I'm a real math newbie (I'm an English graduate; please be gentle). I'm building a webapp which allows users to manipulate an image, a little like Photoshop. The app needs to swap out the base image with a pre-rendered one depending on what settings the user chooses.
Currently we're trying to figure out how many editing controls there can be without having to create an infinite number of images. Right now I've been thinking of seven controls, eg:
- Exposure
- Noise
- Pressure
- (etc)
Even a rank amateur like me can see that seven of these fields will produce many permutations: at the moment I'm thinking of them as being binary inputs, eg. Exposure can either be on or off (therefore producing two distinct images), as opposed to a scale (eg. Exposure: 2, Noise: 4 etc).

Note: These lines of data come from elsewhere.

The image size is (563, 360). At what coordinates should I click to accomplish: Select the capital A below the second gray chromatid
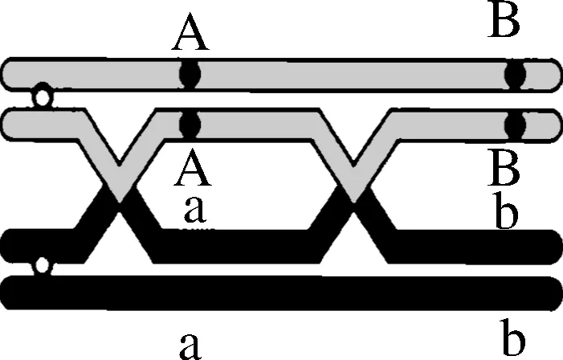(190, 169)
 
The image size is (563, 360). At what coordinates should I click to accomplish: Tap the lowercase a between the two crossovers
(195, 209)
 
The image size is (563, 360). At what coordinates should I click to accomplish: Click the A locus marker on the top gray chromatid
(190, 75)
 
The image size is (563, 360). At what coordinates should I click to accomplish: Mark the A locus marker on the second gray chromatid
(190, 125)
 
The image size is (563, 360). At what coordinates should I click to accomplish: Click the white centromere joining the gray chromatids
(38, 99)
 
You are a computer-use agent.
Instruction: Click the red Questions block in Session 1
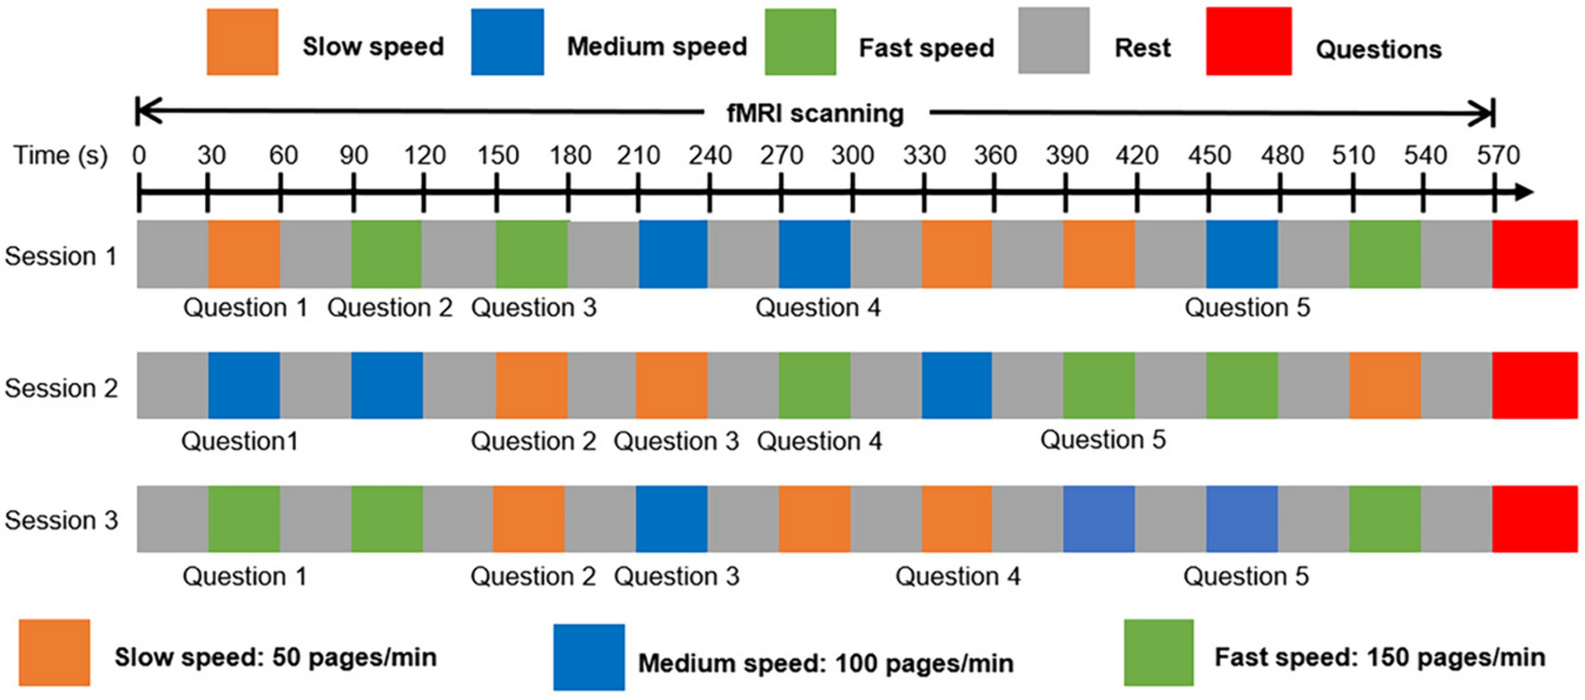[x=1535, y=255]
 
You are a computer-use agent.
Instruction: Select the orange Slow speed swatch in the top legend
[x=242, y=42]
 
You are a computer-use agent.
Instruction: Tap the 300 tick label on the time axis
[x=853, y=156]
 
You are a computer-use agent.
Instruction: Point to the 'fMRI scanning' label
[x=815, y=113]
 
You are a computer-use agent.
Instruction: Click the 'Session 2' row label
[x=61, y=388]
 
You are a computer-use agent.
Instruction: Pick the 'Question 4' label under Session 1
[x=818, y=308]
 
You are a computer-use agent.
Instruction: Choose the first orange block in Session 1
[x=244, y=255]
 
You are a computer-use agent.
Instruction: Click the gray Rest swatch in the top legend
[x=1053, y=42]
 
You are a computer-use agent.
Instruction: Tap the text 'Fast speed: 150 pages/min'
[x=1380, y=658]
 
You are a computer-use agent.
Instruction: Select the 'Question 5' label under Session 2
[x=1103, y=439]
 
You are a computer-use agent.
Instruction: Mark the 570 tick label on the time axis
[x=1498, y=156]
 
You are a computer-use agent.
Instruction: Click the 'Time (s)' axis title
[x=60, y=156]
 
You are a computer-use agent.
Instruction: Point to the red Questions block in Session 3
[x=1535, y=519]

With 7 field options, each with two states, that's 14 sample points in the set and 7 sample points in each permutation, right? I've been using this tool to help me wrap my head around the problem – it's saying there are 3432 combinations (or 17,297,280 permutations... yikes). Am I calculating this properly?
Alternatively, reading this question, it feels simpler. If I represent my switches like so:
Exposure 0 1
Noise 0 0
Pressure 0 0
XQ Mix 0 0
Invert 0 0
Desaturate 0 0
Equalise 0 0 ... etc
... then in effect I'm generating 7 digit numbers with 2 different possible values ($0$ and $1$) per digit, eg. $2^7$ (128 possible images). Is this right, or is my above methodology correct?